CSCI 330: Lab 4 (2025)

CSCI 330 Lab 5: context sensitive checking

The lab5 repo has been updated (as of 1:08 Monday) to include the lab4 sample solution as a baseline, with fixes for the language change and preliminary code for the symbol table/functions and token/nonterminal storage

In lab5 we'll be augmenting our scanner/parser from lab4 to include context sensitive checking: checking that variables have been declared before use (and prevent redeclarations) and checking that operands have the appropriate types wherever they are used.

To do so, we'll be:

maintaining a limited form of symbol tables,
storing extra context-sensitive information with the various tokens and nonterminals,
augmenting our lex/yacc rules to record/check/update the content sensitive information, and
adding a variety of support functions to make all the above easier.

| Data |
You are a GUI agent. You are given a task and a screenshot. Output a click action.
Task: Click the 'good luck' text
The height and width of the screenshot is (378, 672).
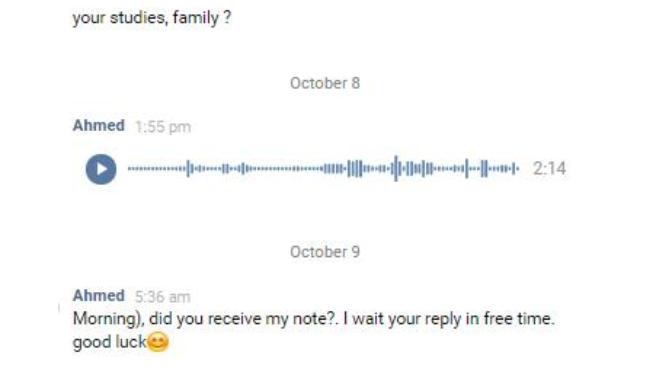tap(109, 342)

| Exercise task 1 |
Please give the lab page passage again, starting with "CSCI 330: Lab" and going on through "the above easier.", and change "nonterminals" to "grammar symbols".
| Exercise task 2 |
Does each statement below agree with the lab page? Answer yes or no for each, and quote the deciding words.
(a) The lab5 repo includes the lab4 sample solution as a baseline.
(b) In lab5 the scanner/parser from lab4 is replaced with a new one.
(c) The context sensitive checking allows variables to be redeclared.
| Exercise task 3 |
According to the lab page, when was the lab5 repo updated?

| Task response 1 |
CSCI 330: Lab 4 (2025)

CSCI 330 Lab 5: context sensitive checking

The lab5 repo has been updated (as of 1:08 Monday) to include the lab4 sample solution as a baseline, with fixes for the language change and preliminary code for the symbol table/functions and token/nonterminal storage

In lab5 we'll be augmenting our scanner/parser from lab4 to include context sensitive checking: checking that variables have been declared before use (and prevent redeclarations) and checking that operands have the appropriate types wherever they are used.

To do so, we'll be:

maintaining a limited form of symbol tables,
storing extra context-sensitive information with the various tokens and grammar symbols,
augmenting our lex/yacc rules to record/check/update the content sensitive information, and
adding a variety of support functions to make all the above easier.

| Task response 2 |
(a) Yes: "to include the lab4 sample solution as a baseline"
(b) No: "we'll be augmenting our scanner/parser from lab4"
(c) No: "checking that variables have been declared before use (and prevent redeclarations)"

| Task response 3 |
As of 1:08 Monday.